Bungling civil servants
As part of the chancellor’s austerity program, The Ministry of Defense (MoD) will also lose 25,000 posts. But as it struggles to get its finances in order new revelations have surfaced of wastage in the MoD of £806 million this year, it was reported by Britain’s Sunday Mirror.The embarrassing write-offs include £33 million for servicing the engines of Typhoon fighters, which was later found out, was not needed, £257 million on tanks and support vehicles the army cannot afford to run, £2.8 million on body armor that wasn’t up to standard, £423,000 on over ordering night-vision goggles and £294,000 for training equipment given as a gift to Pakistan.

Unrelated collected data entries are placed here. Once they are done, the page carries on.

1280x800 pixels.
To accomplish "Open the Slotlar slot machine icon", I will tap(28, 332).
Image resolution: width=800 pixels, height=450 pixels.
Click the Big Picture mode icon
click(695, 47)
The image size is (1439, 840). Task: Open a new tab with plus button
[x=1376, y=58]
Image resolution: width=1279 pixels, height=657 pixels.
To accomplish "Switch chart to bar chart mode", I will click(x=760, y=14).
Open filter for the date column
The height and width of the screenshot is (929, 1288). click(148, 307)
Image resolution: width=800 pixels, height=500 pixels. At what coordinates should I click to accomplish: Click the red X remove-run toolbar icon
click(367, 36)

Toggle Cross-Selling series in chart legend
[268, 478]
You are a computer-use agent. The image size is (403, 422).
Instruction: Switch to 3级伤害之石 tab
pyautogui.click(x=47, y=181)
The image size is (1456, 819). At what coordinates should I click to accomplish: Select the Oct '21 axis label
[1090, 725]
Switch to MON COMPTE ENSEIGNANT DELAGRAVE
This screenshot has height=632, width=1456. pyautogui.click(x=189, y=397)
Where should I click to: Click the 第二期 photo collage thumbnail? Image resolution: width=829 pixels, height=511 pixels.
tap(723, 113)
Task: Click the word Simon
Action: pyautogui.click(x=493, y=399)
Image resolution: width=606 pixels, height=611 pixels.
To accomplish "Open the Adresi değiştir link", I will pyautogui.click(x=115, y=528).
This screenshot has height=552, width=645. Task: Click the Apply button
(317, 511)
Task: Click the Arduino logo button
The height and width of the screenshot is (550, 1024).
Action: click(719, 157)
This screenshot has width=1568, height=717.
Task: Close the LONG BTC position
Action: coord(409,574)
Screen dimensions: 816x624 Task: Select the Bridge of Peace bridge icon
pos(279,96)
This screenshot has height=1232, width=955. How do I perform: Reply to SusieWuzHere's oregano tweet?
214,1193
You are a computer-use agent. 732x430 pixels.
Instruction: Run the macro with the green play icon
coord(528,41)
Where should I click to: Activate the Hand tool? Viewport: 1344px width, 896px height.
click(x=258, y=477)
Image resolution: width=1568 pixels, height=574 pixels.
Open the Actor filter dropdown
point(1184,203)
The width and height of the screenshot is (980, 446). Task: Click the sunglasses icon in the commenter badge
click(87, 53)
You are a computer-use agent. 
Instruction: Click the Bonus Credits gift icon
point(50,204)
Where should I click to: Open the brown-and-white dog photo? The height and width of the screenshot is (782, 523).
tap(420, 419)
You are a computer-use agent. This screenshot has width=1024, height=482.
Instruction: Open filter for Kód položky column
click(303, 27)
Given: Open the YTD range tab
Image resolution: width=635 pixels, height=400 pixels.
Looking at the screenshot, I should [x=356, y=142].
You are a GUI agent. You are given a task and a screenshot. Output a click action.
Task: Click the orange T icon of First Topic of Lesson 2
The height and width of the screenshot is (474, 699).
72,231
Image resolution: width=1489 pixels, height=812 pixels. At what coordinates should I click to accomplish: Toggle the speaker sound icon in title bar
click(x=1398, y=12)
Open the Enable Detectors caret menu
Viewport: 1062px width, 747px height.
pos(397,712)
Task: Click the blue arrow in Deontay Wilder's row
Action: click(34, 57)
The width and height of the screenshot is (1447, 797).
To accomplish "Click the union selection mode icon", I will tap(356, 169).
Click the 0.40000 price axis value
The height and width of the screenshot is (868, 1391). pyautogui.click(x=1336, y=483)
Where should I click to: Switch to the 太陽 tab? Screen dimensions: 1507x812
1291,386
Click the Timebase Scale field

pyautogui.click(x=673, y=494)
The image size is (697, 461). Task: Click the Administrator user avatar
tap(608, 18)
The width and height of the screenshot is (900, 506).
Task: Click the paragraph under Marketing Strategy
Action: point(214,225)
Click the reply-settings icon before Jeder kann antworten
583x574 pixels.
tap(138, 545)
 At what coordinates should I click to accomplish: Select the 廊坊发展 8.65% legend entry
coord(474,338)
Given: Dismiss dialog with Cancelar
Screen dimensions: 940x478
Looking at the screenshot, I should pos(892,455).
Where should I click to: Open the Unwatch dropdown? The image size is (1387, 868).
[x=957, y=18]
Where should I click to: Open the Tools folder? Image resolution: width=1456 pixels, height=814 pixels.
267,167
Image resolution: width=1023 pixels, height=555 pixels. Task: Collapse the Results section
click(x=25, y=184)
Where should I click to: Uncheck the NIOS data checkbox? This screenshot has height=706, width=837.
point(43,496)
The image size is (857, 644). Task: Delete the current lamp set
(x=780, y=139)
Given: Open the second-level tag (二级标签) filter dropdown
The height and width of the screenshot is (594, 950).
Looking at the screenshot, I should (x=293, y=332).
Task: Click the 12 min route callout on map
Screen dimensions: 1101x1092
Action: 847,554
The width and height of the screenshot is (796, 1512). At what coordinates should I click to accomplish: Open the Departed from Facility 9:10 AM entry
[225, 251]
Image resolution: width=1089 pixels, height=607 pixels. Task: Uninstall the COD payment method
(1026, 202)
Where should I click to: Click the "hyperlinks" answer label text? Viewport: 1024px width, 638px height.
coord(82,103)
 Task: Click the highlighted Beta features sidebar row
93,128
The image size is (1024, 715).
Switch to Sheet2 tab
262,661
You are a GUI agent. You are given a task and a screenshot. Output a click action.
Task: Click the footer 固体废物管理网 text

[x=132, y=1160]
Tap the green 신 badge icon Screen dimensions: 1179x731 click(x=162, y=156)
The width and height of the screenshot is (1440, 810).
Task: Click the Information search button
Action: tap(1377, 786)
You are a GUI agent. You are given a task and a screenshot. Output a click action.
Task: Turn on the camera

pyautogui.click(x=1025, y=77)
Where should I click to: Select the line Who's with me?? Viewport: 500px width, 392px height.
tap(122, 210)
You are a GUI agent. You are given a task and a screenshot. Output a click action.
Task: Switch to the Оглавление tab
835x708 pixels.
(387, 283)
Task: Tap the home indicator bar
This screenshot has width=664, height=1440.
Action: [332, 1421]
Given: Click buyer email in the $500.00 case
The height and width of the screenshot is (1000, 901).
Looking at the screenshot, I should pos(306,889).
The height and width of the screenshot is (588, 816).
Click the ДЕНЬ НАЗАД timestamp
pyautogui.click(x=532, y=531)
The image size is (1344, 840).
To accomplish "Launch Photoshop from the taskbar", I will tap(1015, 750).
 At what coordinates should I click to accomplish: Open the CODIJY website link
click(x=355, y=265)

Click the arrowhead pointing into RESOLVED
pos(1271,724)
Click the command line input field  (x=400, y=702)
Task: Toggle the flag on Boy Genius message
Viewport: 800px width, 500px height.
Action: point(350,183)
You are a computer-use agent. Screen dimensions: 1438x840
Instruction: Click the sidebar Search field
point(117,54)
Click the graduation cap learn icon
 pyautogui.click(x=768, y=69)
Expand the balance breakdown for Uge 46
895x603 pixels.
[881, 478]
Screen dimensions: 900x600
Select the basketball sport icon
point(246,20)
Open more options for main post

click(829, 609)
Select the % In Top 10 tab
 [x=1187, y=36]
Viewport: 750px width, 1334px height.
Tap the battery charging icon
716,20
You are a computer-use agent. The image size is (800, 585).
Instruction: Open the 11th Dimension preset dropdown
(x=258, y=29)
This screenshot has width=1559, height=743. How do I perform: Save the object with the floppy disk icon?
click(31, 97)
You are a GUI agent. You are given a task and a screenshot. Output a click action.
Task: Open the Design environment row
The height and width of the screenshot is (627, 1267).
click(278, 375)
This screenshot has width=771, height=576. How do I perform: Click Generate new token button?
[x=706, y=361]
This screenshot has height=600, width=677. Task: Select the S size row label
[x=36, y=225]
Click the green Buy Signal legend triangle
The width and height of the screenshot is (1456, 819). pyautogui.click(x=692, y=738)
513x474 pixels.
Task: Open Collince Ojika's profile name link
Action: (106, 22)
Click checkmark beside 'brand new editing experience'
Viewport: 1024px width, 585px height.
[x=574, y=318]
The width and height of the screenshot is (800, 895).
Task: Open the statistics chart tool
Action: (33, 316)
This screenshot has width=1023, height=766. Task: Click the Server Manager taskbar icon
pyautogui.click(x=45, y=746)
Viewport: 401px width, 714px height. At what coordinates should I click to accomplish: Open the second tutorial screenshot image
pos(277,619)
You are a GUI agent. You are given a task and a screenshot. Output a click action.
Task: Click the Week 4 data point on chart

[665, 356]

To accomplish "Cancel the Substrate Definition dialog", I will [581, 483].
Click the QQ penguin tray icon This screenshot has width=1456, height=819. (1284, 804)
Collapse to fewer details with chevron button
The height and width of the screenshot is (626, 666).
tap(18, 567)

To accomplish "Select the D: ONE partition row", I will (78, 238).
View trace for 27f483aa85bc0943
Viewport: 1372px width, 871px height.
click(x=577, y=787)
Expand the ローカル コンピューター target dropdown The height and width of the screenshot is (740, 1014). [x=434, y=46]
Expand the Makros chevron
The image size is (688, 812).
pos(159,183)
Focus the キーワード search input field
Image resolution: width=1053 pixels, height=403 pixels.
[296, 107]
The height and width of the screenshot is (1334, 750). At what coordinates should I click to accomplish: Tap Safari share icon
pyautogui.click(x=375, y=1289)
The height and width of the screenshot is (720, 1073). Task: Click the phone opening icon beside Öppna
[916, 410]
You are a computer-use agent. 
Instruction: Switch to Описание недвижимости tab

The losses were revealed in the MoD’s accounts in a section entitled Losses and Special Payments. The total money lost would have paid for 38,000 army lance corporals for a year. “Dysfunctional MoD procurement is costing taxpayers a packet. The military would not be faced with such tight budgets if civil servants and politicians stopped getting decisions on purchasing kit so consistently wrong,” Matthew Sinclair, chief executive of the Tax Payers’ Alliance, told the Sunday Mirror.
Fat cat’s in Whitehall
As the army bears the brunt of the cuts, new figures show that the number of highly paid civil servants in Whitehall and other government departments has mushroomed in the past four years.Despite the Chancellor, George Osborne’s stringent program of austerity, his department has 29 officials paid £80,000 a year or more and 26 paid £100,000 or more. In 2008 the numbers were 20 and 18 respectively. The figures obtained by Tory MP Dominic Raab revealed that the Home Office has more highly paid civil servants now that at any time since the recession began in 2008. A number of other departments also have seen an increase in the number of highly paid officials, including the MoD, the Foreign Office, the Department for Work and Pensions, Department of Energy and Climate Change and Transport. “Given the urgent need to pay off our national debt whilst avoiding frontline cuts, the astonishing number of bureaucrats on bloated salaries should be going down – not up- across Whitehall,” Mr. Raab told the Sunday Telegraph.